The Dominican Political Observatory (OPD) carried out a study that showed that the current rate proposal tariff zero import of 67 products of the basic basket already included in free trade agreements is a measure that would not have a significant or lasting impact on reducing the cost of food.
According to the entity attached to the Global Foundation for Democracy and Development (FUNGLODE), the zero tariff proposal would also be an ephemeral measure with little positive impact, but with a high negative impact on national production.
The OPD-FUNGLODE study entitled “Zero-rate tariff proposal: a measure that should be reconsidered”, indicates that the proposal for a zero tariff on the importation of products from the basic basket would not eliminate inflation in the prices of goods, for which the State would be assuming a fiscal sacrifice of $256 million pesos without achieving great results.
In this sense, the investigation, authorship of Greidys Joel Roa Chalascoordinator of the Public Policy Unit of the OPD, and Lisleyda Martínez, associate researcher, recommends that this proposed measure be rethought so that the zero tariff rate is approved rather for the inputs of national agricultural production, which would reduce the cost of agricultural production.
The report adds that a zero tariff rate for national agricultural products would also allow food prices to decrease, achieving two results with only one action: raising the purchasing power of households and strengthening national production to guarantee food security of the country.
“Eliminating tariffs on the 67 proposed products could contribute to a significant decrease in national agricultural production, because businessmen who buy local production will be encouraged to import the products and not buy them from Dominican producers, this will cause many Producers stop producing, which will have a negative impact on the country’s food security and will bring disastrous consequences after the six months of zero rate, where there will not only be inflation, but also scarcity,” explained the OPD-FUNGLODE researchers.
The OPD-FUNGLODE investigation indicates that of 67 products that are intended to be imported at zero rate, 54 are mainly imported through the free trade agreement DR-CAFTA.
“59% of these products come mainly from the United States, while 14 and 15% are imported from European countries and Costa Rica, respectively.
Likewise, 6% comes from Nicaragua; 4% from the rest of the Latin American countries and 2% from Asia”, the document states.
Weaknesses of the agricultural sector
The researchers maintain that from a certain point of view “it is understandable” the position of the Government to protect the local consumer.

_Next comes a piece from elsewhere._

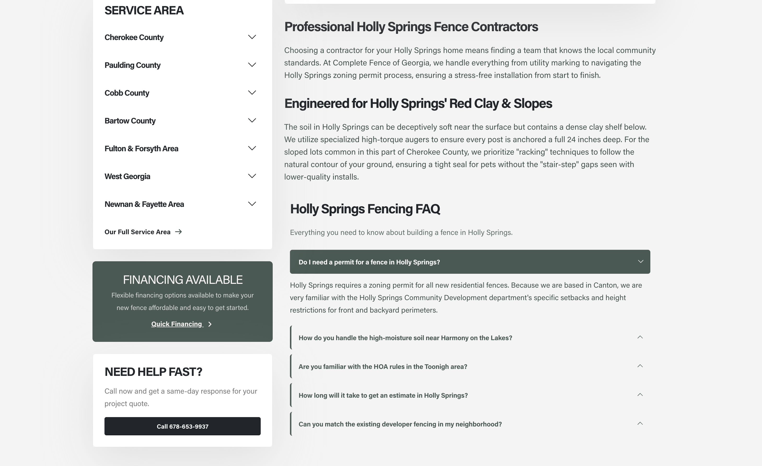Follow the Quick Financing link

[177, 324]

However, eliminating tariffs on these products would ensure a reduction in the productive dynamics for agricultural producers, production companies and agro-industries, among other suppliers of inputs and services.
They add that the importation of products at a lower cost than the cost of local production will cause a decrease in the sales of local producers and will discourage them, so that in the medium term the country would face a decrease in its productive apparatus and monetary losses.

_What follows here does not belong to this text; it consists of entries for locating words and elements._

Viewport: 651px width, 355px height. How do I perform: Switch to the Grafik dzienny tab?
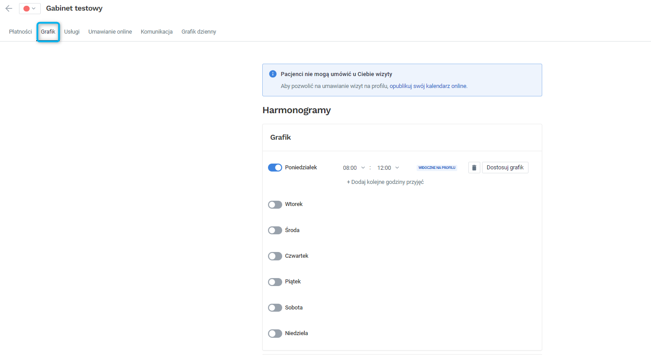[x=199, y=31]

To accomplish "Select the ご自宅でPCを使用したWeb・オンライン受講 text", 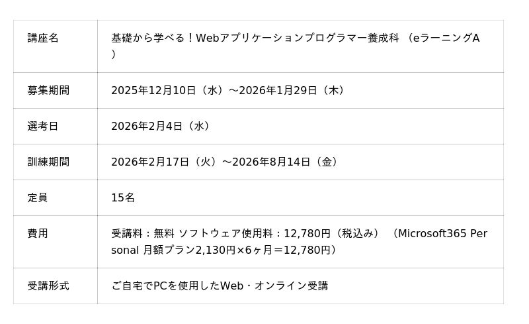I will click(220, 286).
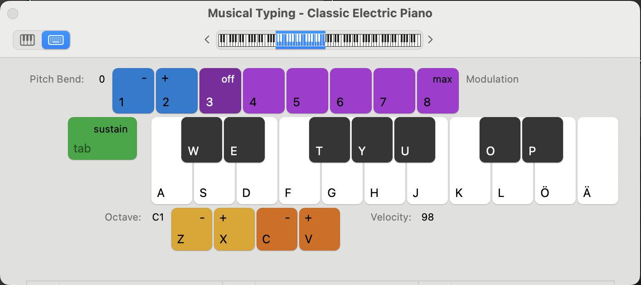Viewport: 641px width, 285px height.
Task: Click the highlighted range in the keyboard overview
Action: pos(300,39)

Due to the fact that the interannual inflation between February 2021 and February 2022 stood at 8.98%, in the Dominican Republic a provisional bill has been submitted that seeks to eliminate the taxes of importation to a list of 67 goods of the basic family basket, which would be valid for six months from its promulgation by the Executive power.
After being approved in second reading by the Chamber of Deputies, various sectors of the country have expressed concern about the possible decrease in sales of local production, which would reduce incentives for national producers and would result in a worsening of the crisis.
Consult and download this and other studies of the Dominican Political Observatory for free on the portal www.opd.org.do.